I’m trying to understand what’s the best way to improve the RCA (root cause analysis) process in a distributed system, both technical (microservices) and organizational (devops, devs, analysts).
No matter where I worked (as a Devops/SRE/Backend) I noticed a recurring problem - there are just too many moving pieces and not enough visibility to monitor them.
Detecting that there is a problem becomes easier by using tools like APM (datadog) + Exception management (Sentry) + Logs (Kibanha). But from my experience even when you know something is broken, it’s hard to find out why. It becomes even more prominent when working with multiple teams (dev, devops, infra, analysts) who use various systems & tools.
While debugging a problem I find myself forced to open several tools (Kibanha + Datadog + AWS + Github + Sentry + Slack) and use different techniques in order to pinpoint the real root cause.
I know Github should be the single source of truth, but from my experience this is not the case for most problems.
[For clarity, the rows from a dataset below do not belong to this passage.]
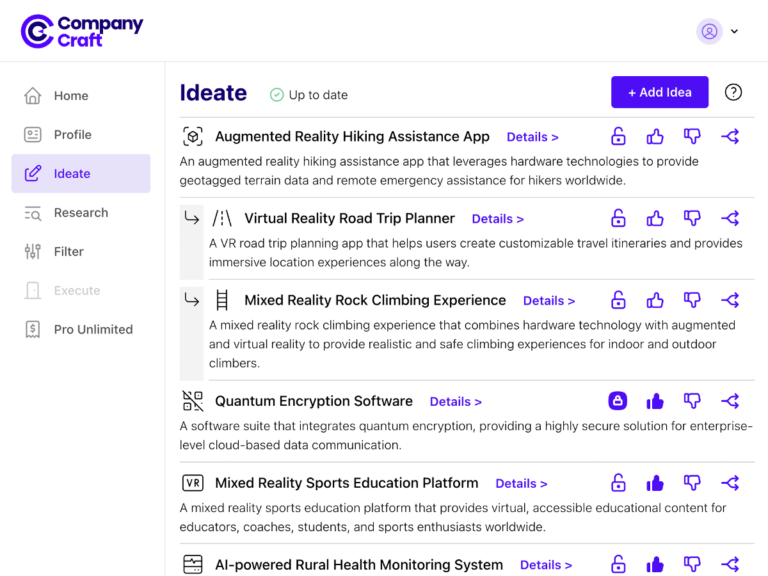Open Details link for Virtual Reality Road Trip Planner
This screenshot has width=768, height=576.
click(x=497, y=219)
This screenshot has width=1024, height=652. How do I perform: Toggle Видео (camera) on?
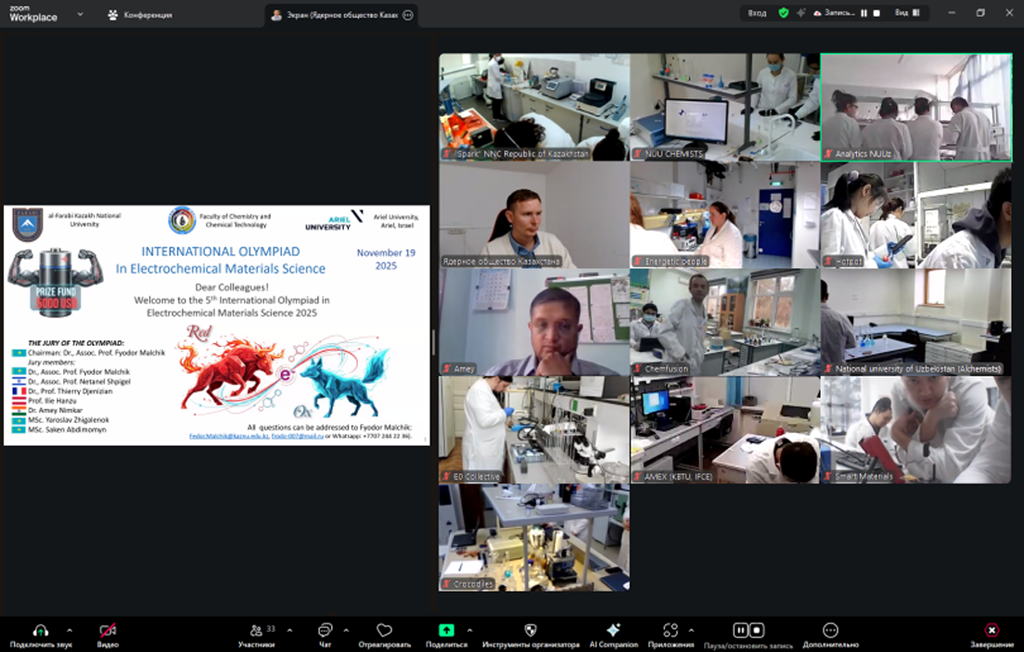pyautogui.click(x=108, y=630)
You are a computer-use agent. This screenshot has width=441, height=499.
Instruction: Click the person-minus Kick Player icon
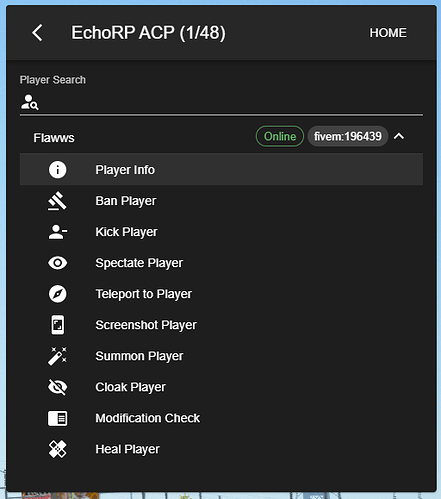coord(58,232)
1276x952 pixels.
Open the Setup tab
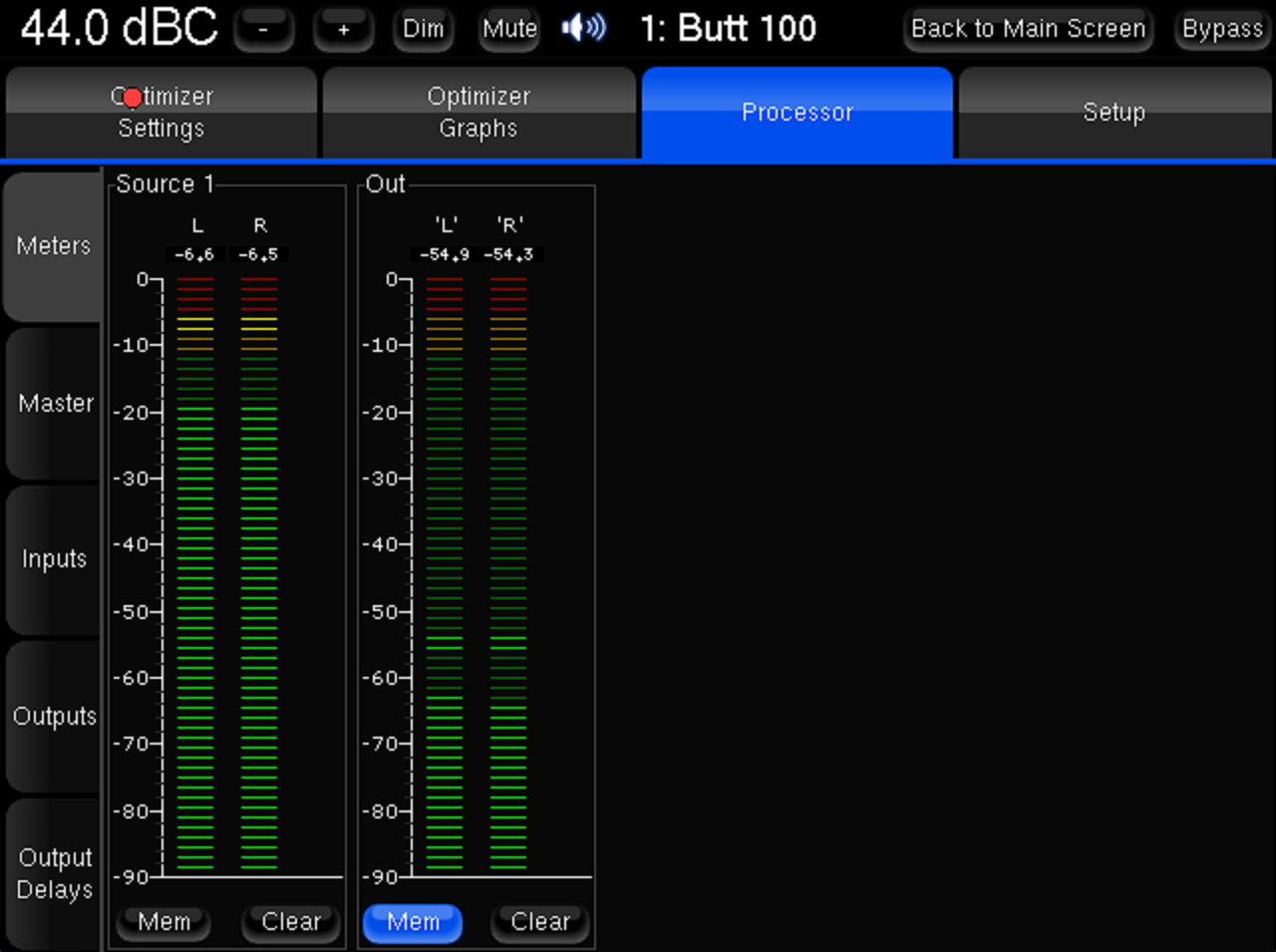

For example: infra changes that were done via the AWS console, manual schema changes, recent deploy/rollback, Cron runs that we forgot about, an undocumented DB change, etc.
The RCA tends to lead me away from Github and into the dark corners of the system. To mitigate this pain, I’ve found several solutions that helped us. For example:
Important Cron runs status (start/end) are sent to Kibana
Asked people to write about infra config changes in a dedicated Slack channel (but sometime people just forgot)
Some questions that I find interesting:
Do you also feel this pain? Or is it just me?
What are the best practices for tracking all of these changes?
Did you implement some in-house solutions in order to solve this?
How to reduce the time it takes to find the root cause?
Is it just me or slack become a super important tool in the process of tracking changes?
Would be happy to get any advice or feedback.